#Lidya
[Erik : Aku seneng denger kabar kamu baik-baik aja, pokoknya kalo dia sampai jahat sama kalian aku siap menghidupi kamu dan Ziyad disini.]
Begitulah kira-kira penutup percakapan kami ketika Chatting-an pagi tadi, dan bodohnya aku yang malah selintas memikirkan apa Rahmat pernah berbuat sesuatu yang buruk padaku. Tapi sayangnya ia terlalu baik selama kami menikah.
Jujur, aku masih mencintai Pria itu sampai sekarang, dan seperti apa yang ia katakan barusan mungkin Erik juga merasakan hal yang sama denganku.
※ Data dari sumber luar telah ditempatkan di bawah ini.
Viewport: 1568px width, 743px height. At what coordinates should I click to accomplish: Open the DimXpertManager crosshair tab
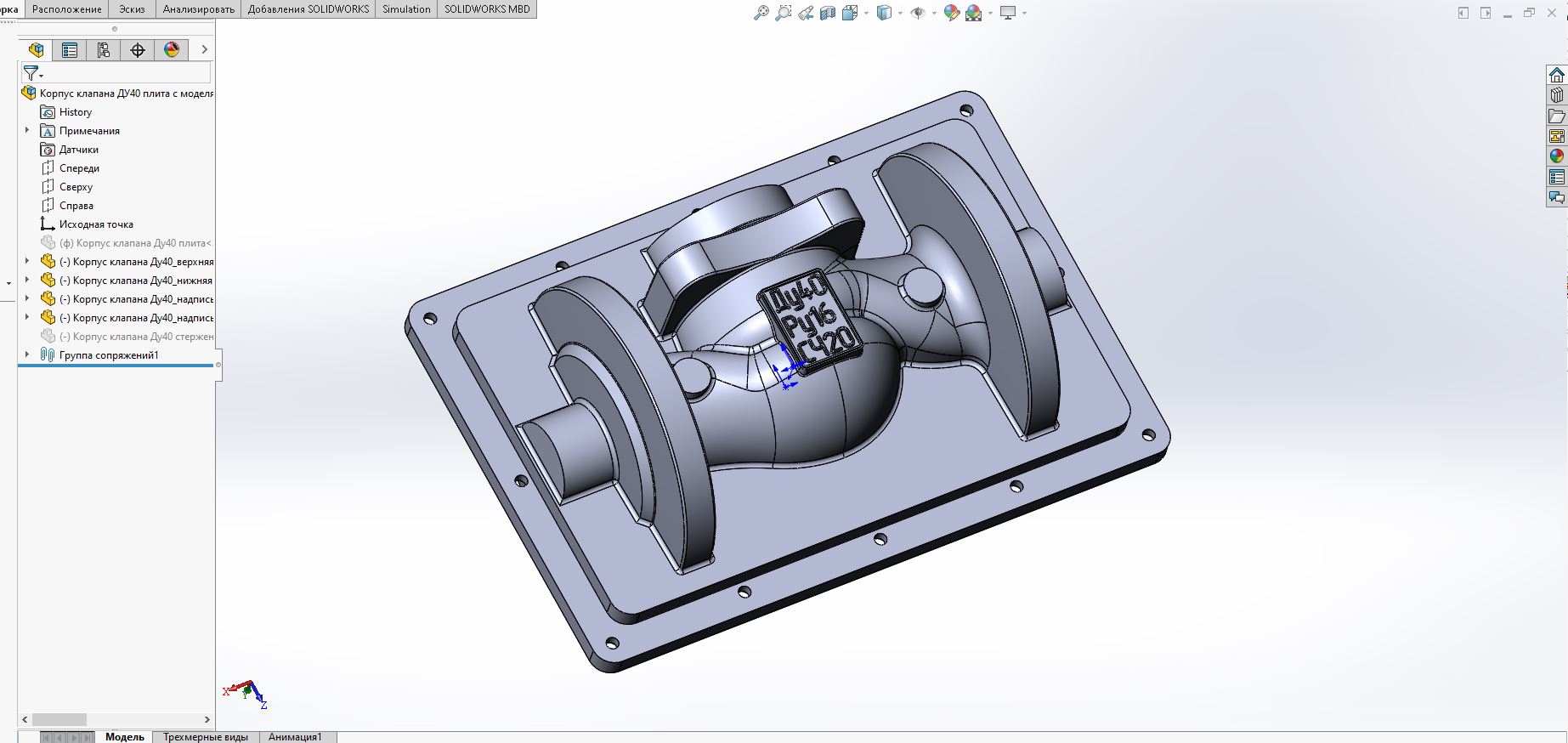point(138,50)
Tapi membayangkan kami bisa kembali bersama saja itu adalah hal yang mustahil. Aku sudah menikah dan memiliki anak, ya walaupun Erik sepertinya masih memilih untuk sendiri, dan menunggu status Jandaku. Mungkin.
"Aaahhh!! Lagian kenapa Erik bisa tau akun sosmed aku sih." Gumamku gemas sendiri.
Padahal setelah menikah aku sudah menghapus semua akun lama dan membuat yang baru. Kulakukan itu agar setidaknya aku bisa melupakan semua masalalu ku dengannya dan mencoba menerima Rahmat yang mendapatkanku lebih dulu.
Semuanya hampir berhasil, setidaknya aku bisa menerima Rahmat sepenuhnya dihidupku. Sampai akhirnya Erik mengirim pesan pagi tadi, rasanya semua berubah dari aku mencoba mencintai Rahmat menjadi tak mencintainya sama sekali.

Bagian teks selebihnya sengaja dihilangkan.